Bolehkah Perempuan Haid Berdiam di Masjid?

Fitri Nurajizah by Fitri Nurajizah
25 Januari 2023
in Personal
A A
0
perempuan haid berdiam di masjid

Hukum Perempuan Haid Berdiam di Masjid

4
SHARES
205
VIEWS
Share on FacebookShare on TwitterShare on Whatsapp

Dalam tulisan ini, saya ingin menyampaikan tentang keresahan saya ketika dalam masa haid atau menstruasi. Mungkin hal ini juga dirasakan oleh teman-teman perempuan yang lain. Dulu waktu masih sekolah Tsanawiyyah, kalau bulan Ramadhan sering kesal karena tidak bisa ikut kajian pesantren kilat di mesjid, karena memang dalam fiqh disebutkan perempuan haid berdiam diri di masjid haram hukumnya.

Bahkan perempuan yang sedang haid dalam beberapa pengertian disamakan dengan seseorang yang sedang mengeluarkan urin saat buang air kecil. Hanya saja terdapat perbedaan, yaitu darah haid keluar secara terus menerus walaupun dalam kondisi tidak sadar sekalipun.

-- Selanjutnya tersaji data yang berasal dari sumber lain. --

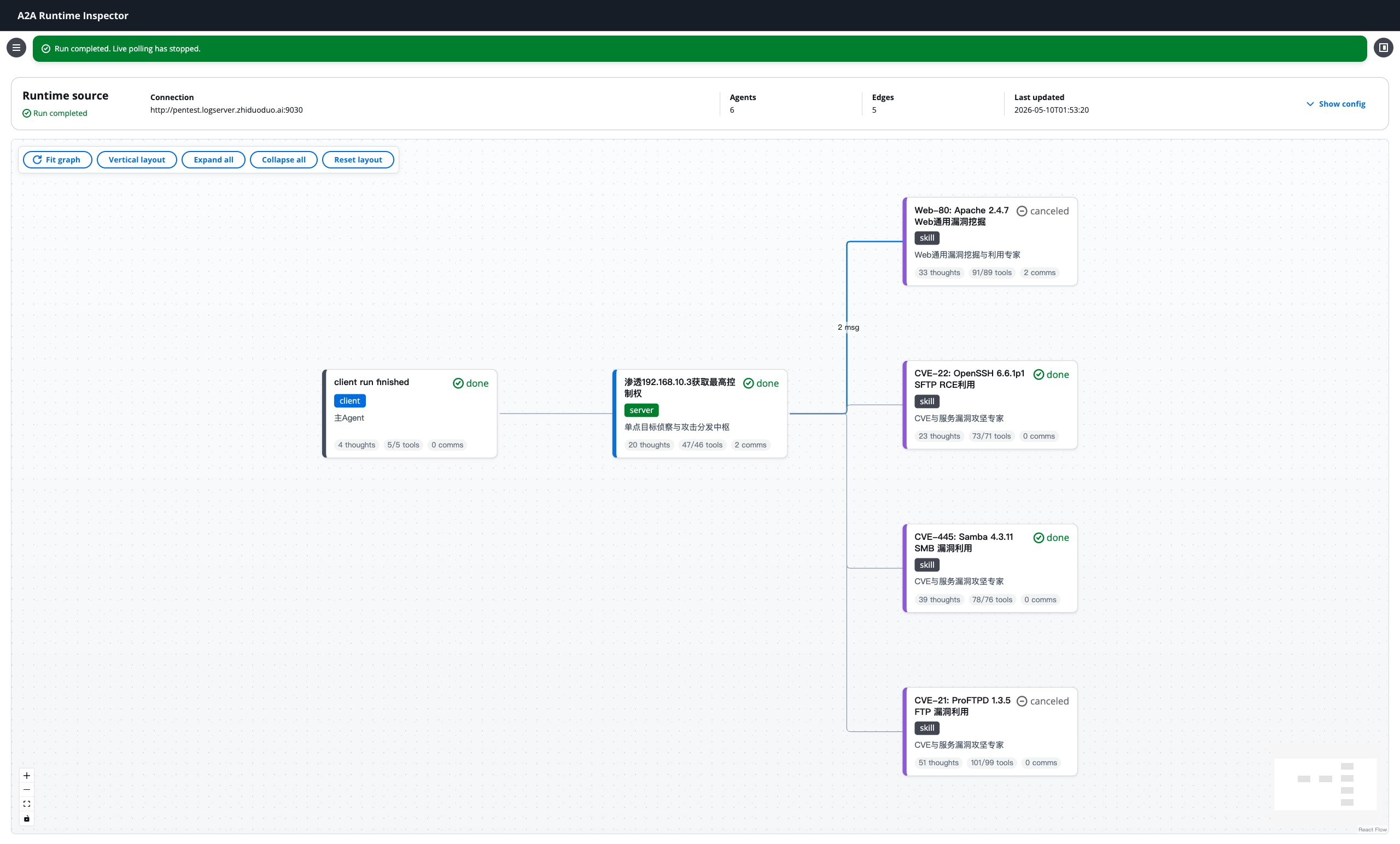The width and height of the screenshot is (1400, 844).
Task: Select the client run finished node
Action: click(410, 414)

Nah, dalam keadaan darah haid ini keluar, maka dalam kondisi itu pula perempuan dikatakan tidak dalam kondisi suci. Sebagaimana seseorang yang sedang mengeluarkan hadast kecil, maka ia pun dalam kondisi tidak suci. Sehingga tidak diperkenankan melaksanakan ibadah seperti shalat atau mengotori tempat beribadah seperti masjid.

Saya jadi teringat, pada ceritanya sahabat saya tentang ketidaksucian perempuan yang  sedang haid. Pengalamannya yang mungkin kadang menyakitkan adalah ia sering dibully ketika dalam masa haid. Misalnya, ketika kebetulan meminjam sisir temannya maka ia menerima ejekan seperti “sisirnya jadi ikut kotor eh, karena kamu lagi haid”.

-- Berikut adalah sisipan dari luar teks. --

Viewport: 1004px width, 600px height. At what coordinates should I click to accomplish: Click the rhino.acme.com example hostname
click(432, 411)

Ya ampun sampai benda sekecil itu pun ikut kotor karena dipakai oleh perempuan yang sedang haid. Selain itu, hak-hak  perempuan yang sedang menstubasi pun dibatasi, seperti tidak boleh bersentuhan dengan orang yang sedang beribadah, mengikuti kegiatan di dalam masjid dan hal-hal lainnya.

Namun, pertanyaannya apakah benar perempuan yang mesntrubasi itu, perempuan yang tidak suci sehingga aktifitas-aktifitasnya dibatasi?

Jika kita melihat dari hadis Shahih Bukاari no.715 yang mengatakan”Haidmu bukan di tanganmu”. Ini adalah  pernyataan Nabi  Saw, kepada Aisyah ra, ketika diminta mengambil pakaian dari masjid, lalu beralasan “aku sedang haid”.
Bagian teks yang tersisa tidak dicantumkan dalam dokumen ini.